I'm not saying there is lyme. But I am saying that your low D is strongly consistent with an unknown unsuspected stealth chronic infection. That infection is obviously impacting the brain, or else you wouldn't be here. There are a dozen or so bacteria that could do this, the yeast/fungus Candida can do that, some viruses can.
In any case, in camps that deal with this sort of thing, low D is not a mystery, but rather a super strong clue with high reliability.
In the meantime, definitely begin D intake to get levels back up. Some critics believe supplemented D would just provide more fuel to the infection and things get worse. Not true. The body desperately needs D for many different functions. The body and mind are greatly weakened without it. Osteoporosis if it hasn't already happened is just around the corner. Increased D will tend to feed the suspected infection more, but because the body is made so much stronger, the benefits over ride the risks.
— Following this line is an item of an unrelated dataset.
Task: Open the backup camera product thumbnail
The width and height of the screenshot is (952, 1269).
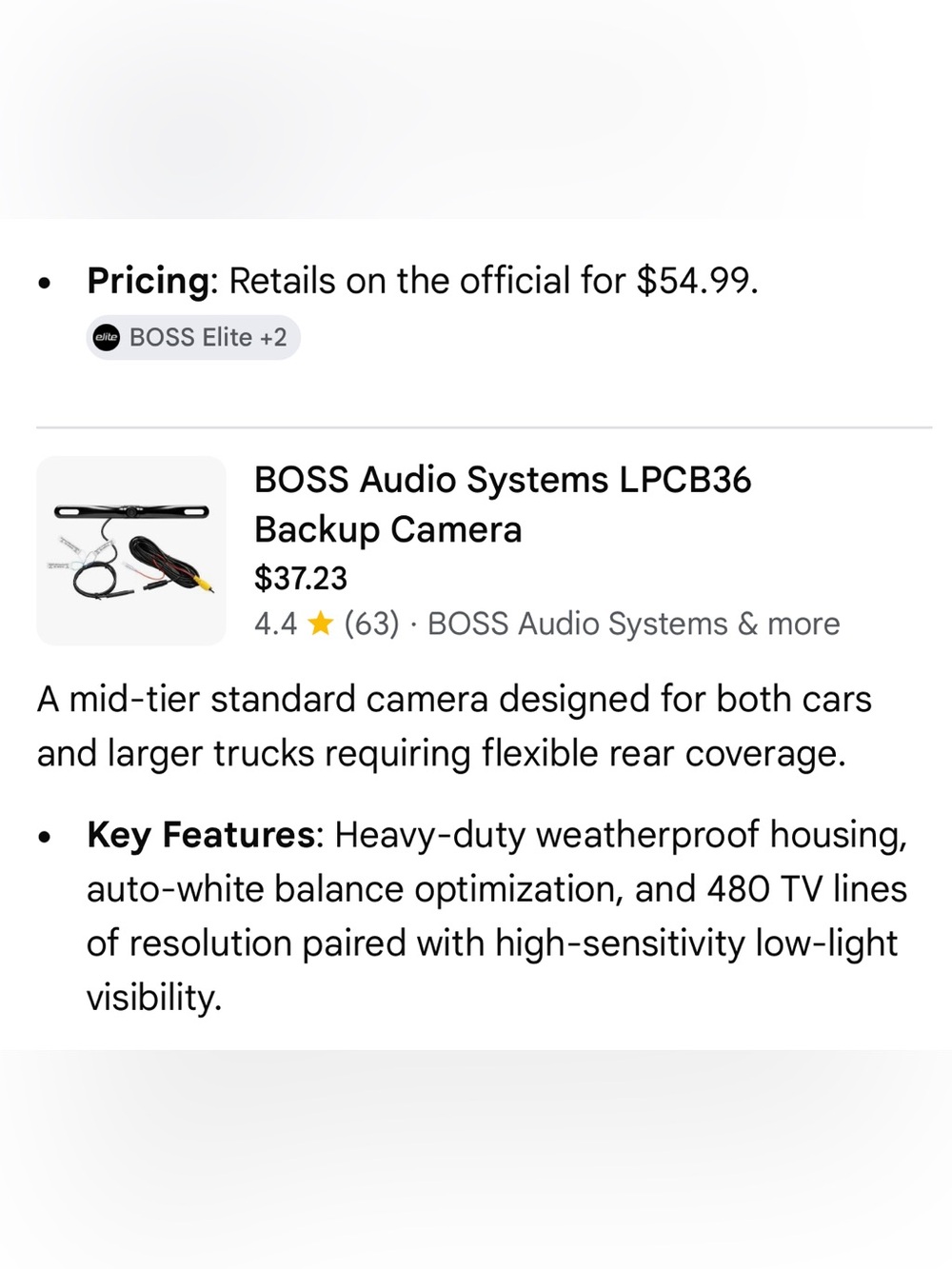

With this new strong clue, the game changed overnight. Now it is no longer a psychiatry game. It becomes an anti-infection game. When that game is won, the psychiatry part of it automatically disappears on its own. For me that was 3 years of multiple antibiotics and herbs....for someone else maybe 3 months to 9 months....common. I was particularly bad, infected for over 25 years with misdiagnosis by multiple MDs and specialists, and of course psychiatrists don't know anything about this even though they should be experts on it.
My diagnosis wasn't looking rock solid....lots of clues and hints and suggestions, but nothing solid, until the low D came in....that was a major turning point in terms of proper diagnosis after years of erroneously calling it psychiatric.
And we all wonder why the psych meds hardly ever seem to work great.